In some cases, it may be possible for GenAI models to be trained on smaller, licensed data sets (rather than those obtained from wide-scale web scraping). Where this is the case, it could be difficult for developers to demonstrate that web scaping meets the "necessary" test.
The balancing test can also be a challenge. The ICO warns that web scraping poses particular risks because most data subjects do not know that it takes place, making it difficult for them to effectively exercise their rights, for example, by objecting to processing. The ICO is concerned that the consultation did not identify any ways to mitigate these risks. The fact that web scraping may be common practice for training AI models does not equate to it being well known to individuals.
The response stresses the importance of transparency. Without the provision of information to data subjects, it says, the legitimate interest balancing test is difficult to meet, because individuals cannot know the purposes for which their data is being processed, or even that it is being processed at all, and so cannot make informed decisions about whether to exercise their rights in relation to it. Transparency failings may also put developers in breach of their GDPR Article 14 obligations.
The ICO is unhappy with current levels of transparency. It wants developers to significantly improve, ensuring that they provide explicit, clear and accessible information about web scraping and its AI model purposes. If they do not, this could become an area of regulatory enforcement action.
Exercise of individual rights
Regarding the exercise of individuals' rights as data subjects, the ICO retains its original view, but has updated it, making the following points:
It is concerned that GenAI model developers are not meeting their obligations and are often ignoring data subject requests.
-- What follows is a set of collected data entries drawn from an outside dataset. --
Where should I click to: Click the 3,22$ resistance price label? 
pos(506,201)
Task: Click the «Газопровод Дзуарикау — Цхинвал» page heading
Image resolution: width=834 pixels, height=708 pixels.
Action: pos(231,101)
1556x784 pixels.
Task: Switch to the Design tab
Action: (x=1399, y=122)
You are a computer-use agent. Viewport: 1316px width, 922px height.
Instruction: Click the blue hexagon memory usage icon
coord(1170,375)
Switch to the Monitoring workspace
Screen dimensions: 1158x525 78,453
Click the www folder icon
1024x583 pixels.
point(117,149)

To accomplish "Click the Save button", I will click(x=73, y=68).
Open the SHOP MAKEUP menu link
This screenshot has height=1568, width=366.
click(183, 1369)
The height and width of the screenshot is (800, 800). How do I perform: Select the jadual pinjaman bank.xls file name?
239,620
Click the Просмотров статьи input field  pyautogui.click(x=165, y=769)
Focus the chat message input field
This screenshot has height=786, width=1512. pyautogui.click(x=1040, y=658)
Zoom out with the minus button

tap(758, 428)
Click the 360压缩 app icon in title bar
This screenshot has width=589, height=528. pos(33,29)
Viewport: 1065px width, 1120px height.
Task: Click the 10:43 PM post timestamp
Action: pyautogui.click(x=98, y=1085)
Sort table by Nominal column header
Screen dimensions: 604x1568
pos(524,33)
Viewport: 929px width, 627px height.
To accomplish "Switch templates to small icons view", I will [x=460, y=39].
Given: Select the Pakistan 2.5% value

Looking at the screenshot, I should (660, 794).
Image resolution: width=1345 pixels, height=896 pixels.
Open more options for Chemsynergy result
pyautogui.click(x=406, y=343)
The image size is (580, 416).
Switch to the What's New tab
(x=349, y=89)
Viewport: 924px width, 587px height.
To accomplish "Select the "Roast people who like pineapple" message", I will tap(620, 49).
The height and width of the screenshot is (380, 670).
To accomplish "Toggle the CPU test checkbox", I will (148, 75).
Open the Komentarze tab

Developers must comply with the principles of embedding data protection into their systems by design and by default. However, in practice, developers are too often not building their systems in a way which allows the controller(s) to respond to data access requests. They should design systems which allow for specific individuals' personal data to be identified at all stages, including within the training data set, and within the AI model itself.
Developers must not assume that they can avoid their obligations by relying on GDPR Article 11 (processing which does not require identification), that is, by taking a view that their AI models are "anonymous", unless they can demonstrate that individuals cannot be identified.
Views unchanged
The ICO has not changed its original position in the remaining areas of purpose limitation, accuracy and allocating responsibility. The response helpfully summarises its overall position, including:
On purpose limitation, if developers re-use personal data obtained for other purposes, they must assess whether their new purpose (of training a GenAI model) is compatible with their original purpose. If it is not, they will need to identify a new purpose. The ICO also reminded developers that there will often be different purposes for different aspects of the development process, for example for developing an AI model versus developing an application based on the model.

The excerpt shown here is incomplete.